Et puis, il y a cet autoritarisme qui caractérise de plus en plus le pouvoir en place. Le 7 mars, un passant se disant proche du CHP a été arrêté en pleine rue, faubourg de Sirinevler, sur la rive européenne, après avoir critiqué le président devant la caméra d’un youtubeur. Embarqué par la police civile, il a été accusé d’« incitation à la haine ». A Kasimpasa, quartier de naissance de Recep Tayyip Erdogan, ce sont des militants AKP qui ont fait irruption dans le local de campagne du CHP. Le 17 mars, lors d’un meeting du chef de l’Etat à Konya, plusieurs dizaines de personnes se sont retrouvées au poste pour avoir exprimé des critiques sur la politique du gouvernement en matière de formation.

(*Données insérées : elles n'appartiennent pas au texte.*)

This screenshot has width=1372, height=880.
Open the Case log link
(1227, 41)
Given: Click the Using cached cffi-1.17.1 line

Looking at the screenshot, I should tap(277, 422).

Résultat, l’homme de la rue s’épanche brièvement, sinon rarement, devant les journalistes étrangers. Les prénoms sont à peine murmurés, et encore, après insistance. « Les opposants semblent avoir intégré que la coalition gouvernementale maintiendra sa domination jusqu’aux prochaines élections générales et présidentielles [en 2028], ajoute Bekir Agirdir. Les électeurs du bloc au pouvoir sont, eux, réticents à montrer un quelconque enthousiasme en raison de la situation économique du pays. »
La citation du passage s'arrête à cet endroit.